İran destekli Husiler, Kızıldeniz’deki saldırıları Gazze’de savaşan İsrail ve müttefiklerini cezalandırma amacıyla gerçekleştirdiklerini ifade ediyor.

sddeb
Yemen televizyonu tarafından yayınlanan bir görüntüde, Husi saldırısından sonra batan bir İngiliz kargo gemisi görülüyor (EPA)

Sudan’ın, devrilen eski Devlet Başkanı Ömer El Beşir döneminde, İran ve Filistin’deki müttefiki Hamas ile yakın ilişkileri vardı.

Beşir'in 2019 darbesiyle devrilmesinin ardından, ülkenin askeri cuntasının başı olan Orgeneral Abdulfettah el Burhan, uluslararası yaptırımları sona erdirmek amacıyla ABD ile yakınlaşma başlattı.

Ayrıca İsrail ile ilişkileri normalleştirmek için harekete geçti.

İran’ın deniz üssünü inşa etme talebi, bölge ülkelerinin Sudan’da 10 aydır devam eden iç savaştan faydalanarak, Ortadoğu ile Sahra Altı Afrika ülkeleri arasında stratejik bir kavşak noktası olan ülkede yer edinmeye çalıştıklarını gösteriyor.

Burhan liderliğindeki Sudan ordusu, Nisan ortasından bu yana Orgeneral Muhamed Hamdan Daklu (Hamideti) liderliğindeki paramiliter Hızlı Destek Kuvvetleri ile savaşıyor.

Çatışma on binlerce insanın ölümüne, milyonlarca Sudanlının yerinden edilmesine ve dünyanın en kötü insani krizlerinden birine neden oldu.

Çatışmaları takip eden bölge yetkilileri ve analistlere göre, Sudan’ın İran’dan aldığı SİHA’lar, Hızlı Destek Kuvvetleri nedeniyle ordunun uğradığı kayıpların ardından, Burhan’ın bir miktar başarı elde etmesine yardımcı oldu.

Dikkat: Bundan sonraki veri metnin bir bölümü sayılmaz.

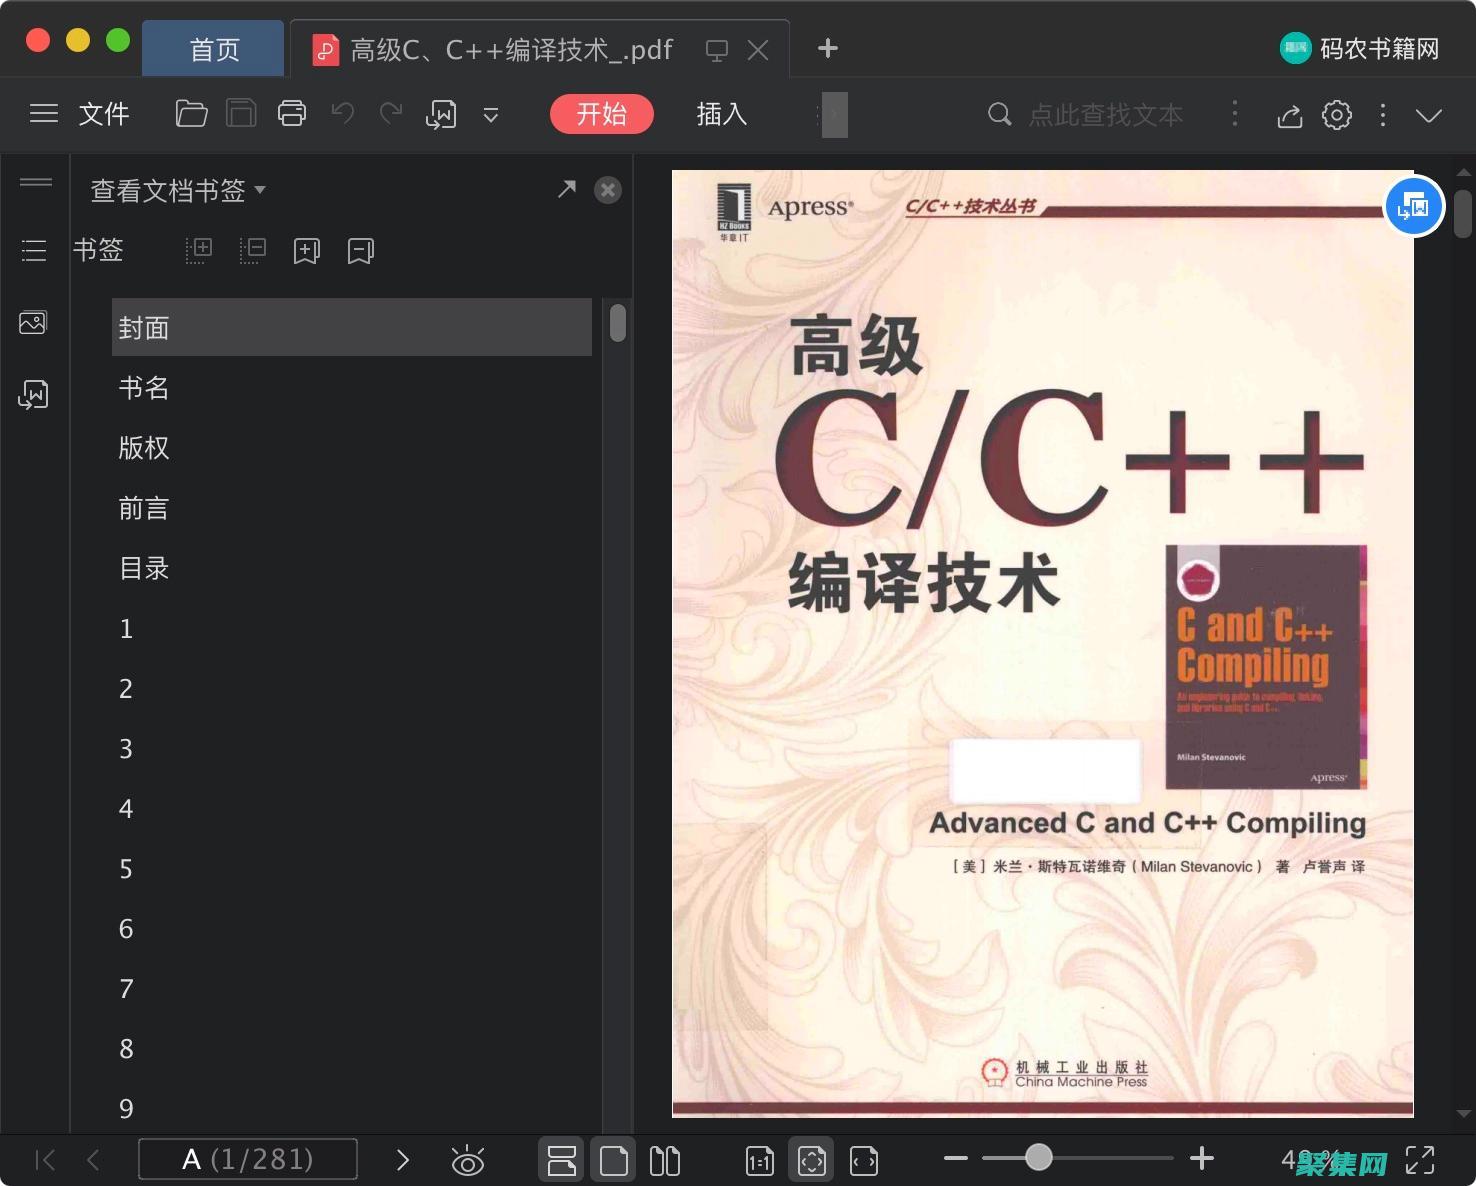Click the undo arrow icon
This screenshot has height=1186, width=1476.
pos(342,114)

Son haftalarda hükümet, Hartum ve Omdurman’daki önemli bölgelerin kontrolünü yeniden ele geçirdi.

ABD Başkanı Joe Biden yönetimi, hem Sudan ordusunu, hem de Hızlı Destek Kuvvetleri’ni savaş suçu işlemekle suçladı.

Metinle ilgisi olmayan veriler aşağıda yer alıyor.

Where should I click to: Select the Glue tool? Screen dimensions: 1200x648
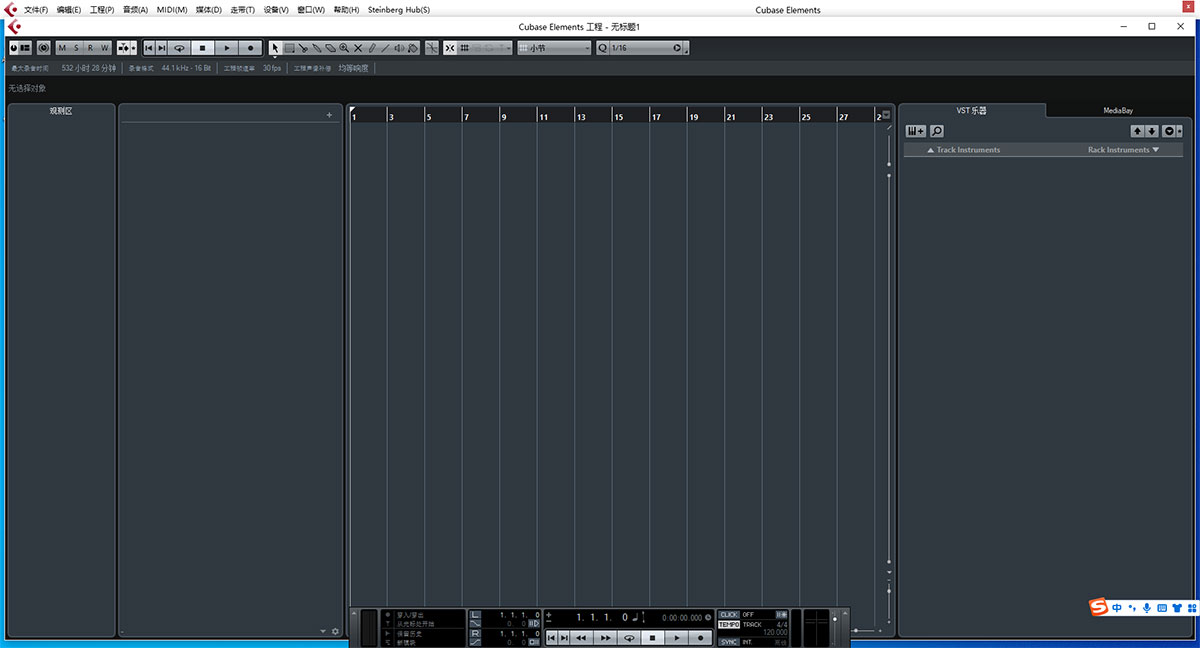[x=316, y=47]
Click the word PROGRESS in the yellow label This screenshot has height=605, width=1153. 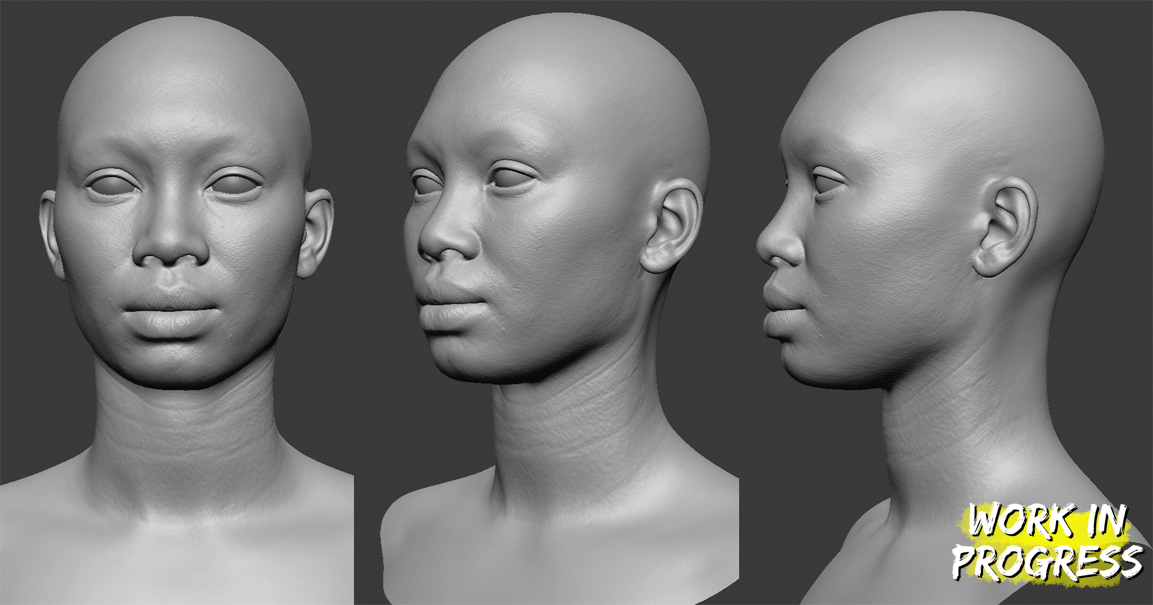1044,562
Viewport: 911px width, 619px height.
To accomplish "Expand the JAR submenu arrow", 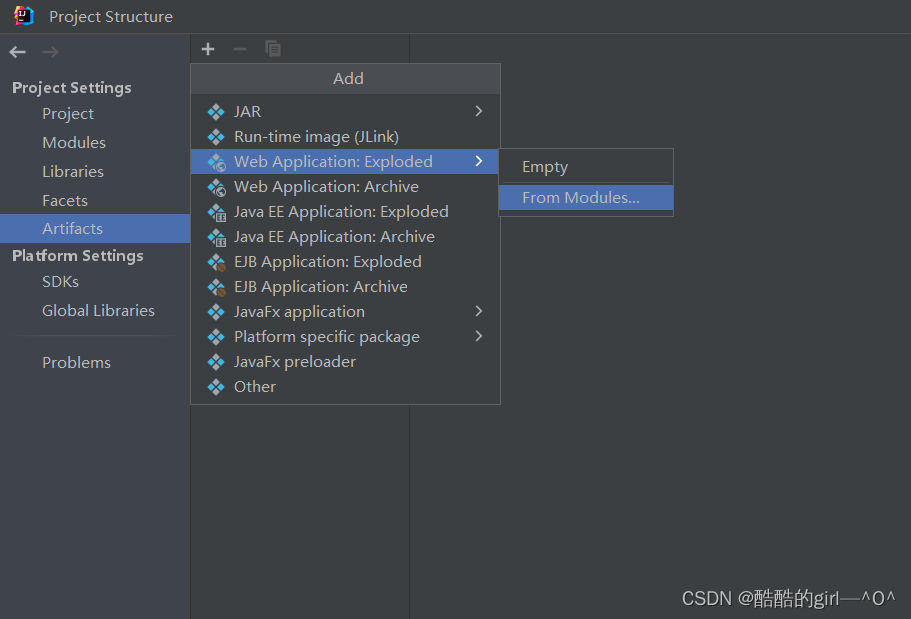I will (x=479, y=111).
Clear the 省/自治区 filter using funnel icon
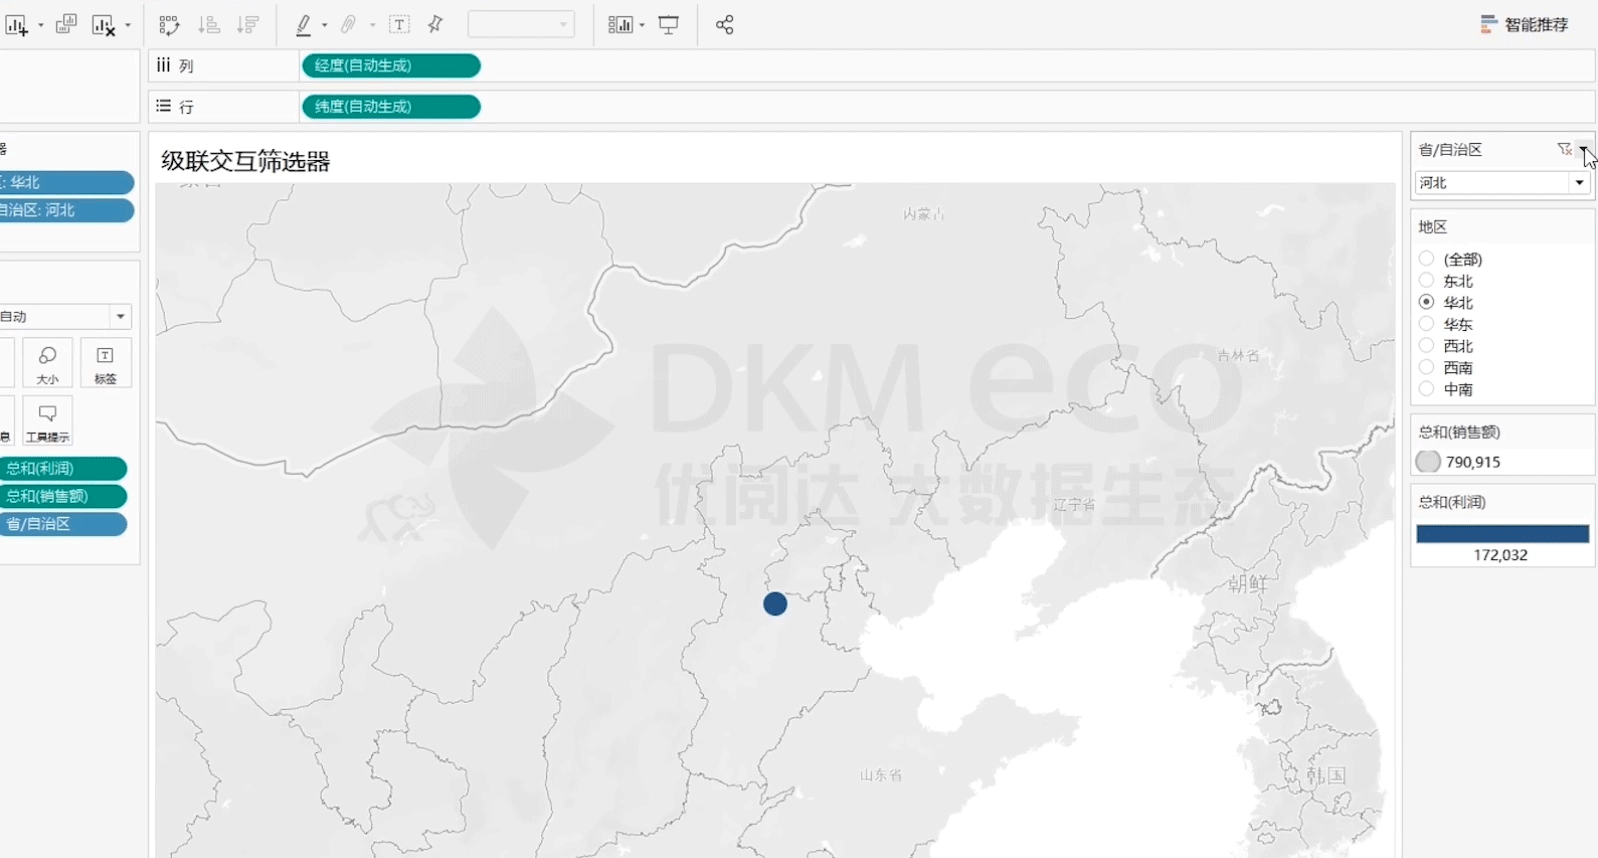 pos(1564,149)
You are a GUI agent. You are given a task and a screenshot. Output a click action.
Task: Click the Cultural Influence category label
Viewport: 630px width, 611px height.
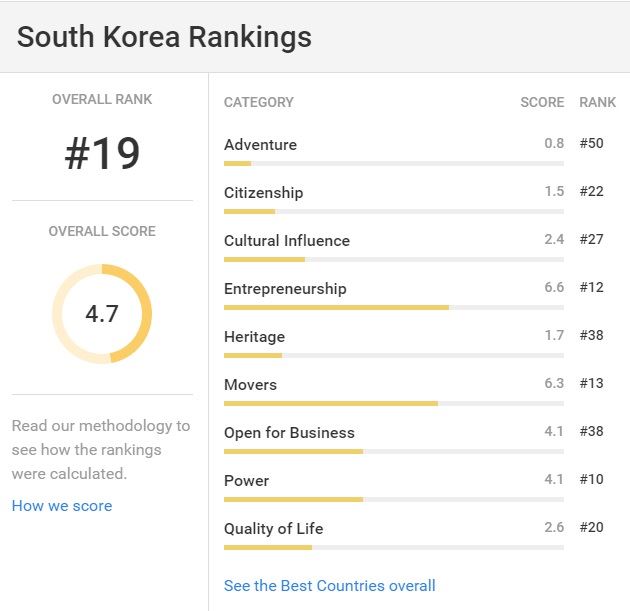click(287, 241)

Washington ayrıca Hızlı Destek Kuvvetleri’ni, Sudan’ın batısındaki Darfur bölgesinde cinayet, tecavüz ve etnik temizlik de dahil olmak üzere insanlığa karşı suçlar işlemekle itham etti.

Birleşmiş Milletler (BM) yetkilileri, Sudan ordusunu, sivillerin yerleşimleri havadan hedef almak ve Sudanlı sivilleri çaresizce ihtiyaç duydukları insani yardımdan mahrum bırakmakla eleştirdi.

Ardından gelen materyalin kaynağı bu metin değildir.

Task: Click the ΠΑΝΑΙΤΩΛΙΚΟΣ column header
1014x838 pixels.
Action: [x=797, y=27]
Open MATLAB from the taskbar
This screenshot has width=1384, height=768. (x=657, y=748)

BM kuruluşları ayrıca Hızlı Destek Kuvvetleri’ni, Darfur’da etnik amaçlı saldırılar da dahil olmak üzere zulüm yapmakla suçladı.

Çatışmanın tarafları olan Sudan ordusu ve Hızlı Destek Kuvvetleri, ABD ve BM’nin suçlamalarını reddetti.

ABD Şubat ayında yaptığı açıklamada, İran’ın Sudan ordusuna silah sevkiyatıyla ilgili endişelerini dile getirdi.

ABD’nin Hartum Büyükelçisi John Godfrey, İran’ın Hartum’a yardım ettiğine ilişkin haberlerin ‘son derece rahatsız edici’ olduğunu söyledi.